■ Task statement ■
Omit all pictures and transcribe only the lines in the entries below that run from the line with "Task: Open the anomaly chart view icon" through the line with "The image size is (815, 446).".

■ Source material ■
***
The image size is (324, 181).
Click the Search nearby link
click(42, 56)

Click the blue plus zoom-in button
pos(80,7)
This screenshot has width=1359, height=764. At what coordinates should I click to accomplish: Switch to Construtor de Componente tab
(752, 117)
***
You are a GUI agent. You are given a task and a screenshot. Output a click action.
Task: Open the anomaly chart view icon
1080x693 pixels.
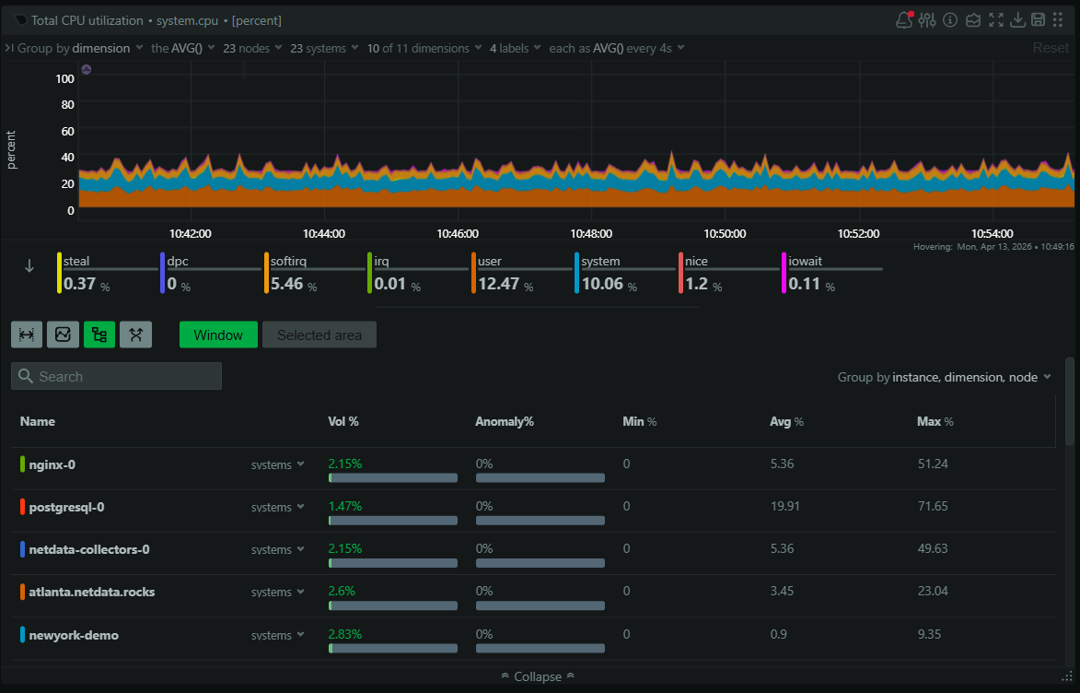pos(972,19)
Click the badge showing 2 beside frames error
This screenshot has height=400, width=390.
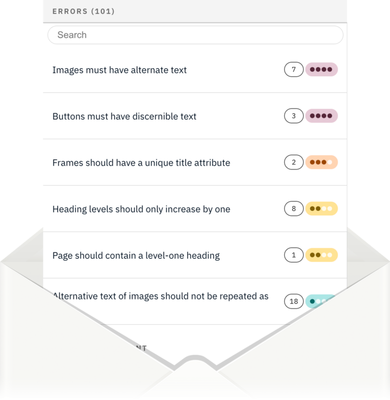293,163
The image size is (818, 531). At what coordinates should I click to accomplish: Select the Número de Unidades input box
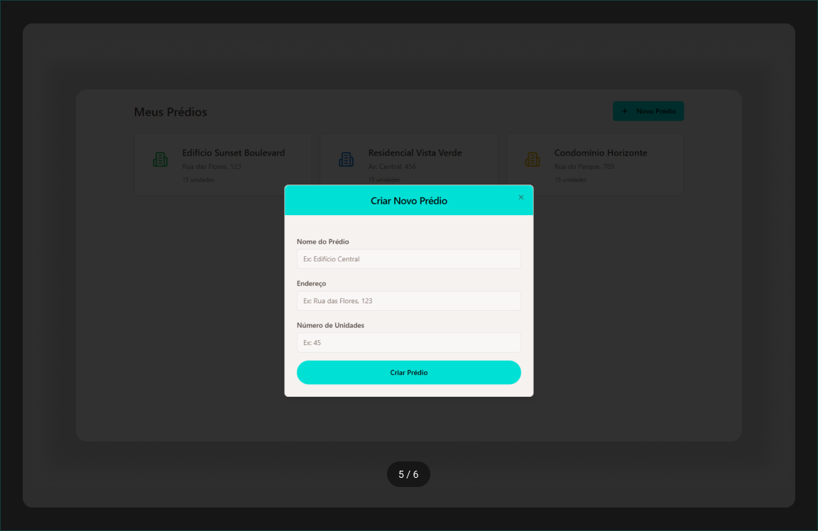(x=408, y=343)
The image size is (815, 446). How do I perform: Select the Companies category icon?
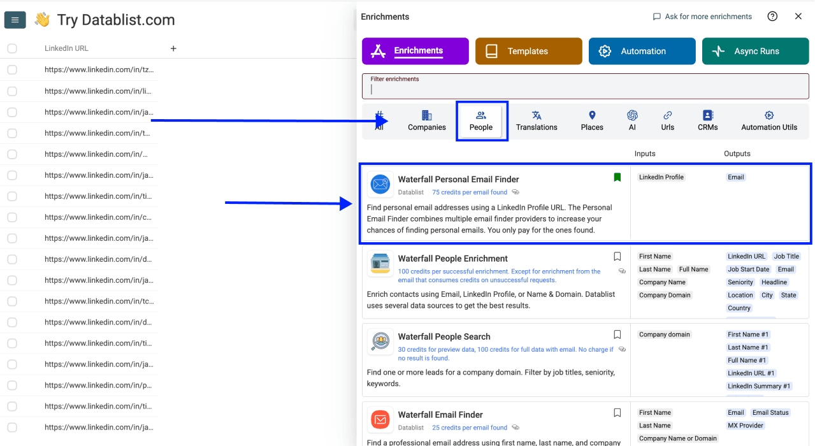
***
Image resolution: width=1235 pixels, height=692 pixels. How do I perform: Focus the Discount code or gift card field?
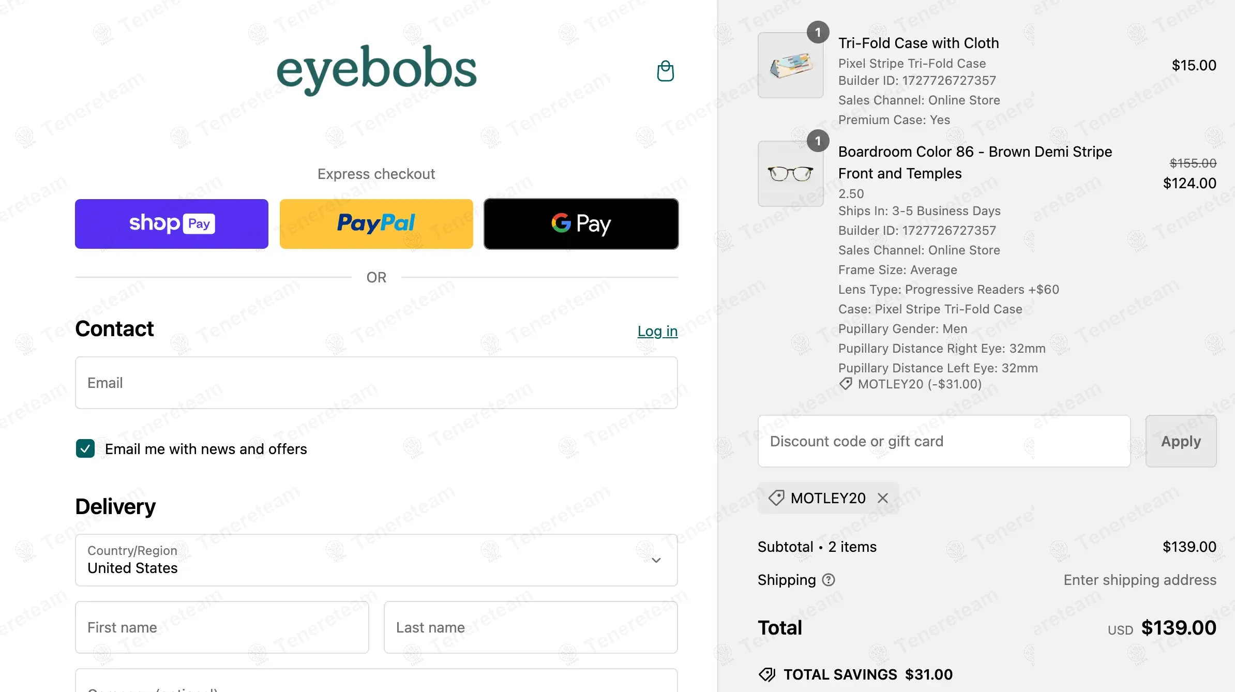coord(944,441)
***
■ Task answer ■
Task: Open the anomaly chart view icon
1080x693 pixels.
pos(972,19)
Click the badge showing 2 beside frames error
This screenshot has height=400, width=390.
293,163
The image size is (818, 531). At what coordinates should I click to accomplish: Select the Número de Unidades input box
(x=408, y=343)
The image size is (815, 446). How do I perform: Select the Companies category icon?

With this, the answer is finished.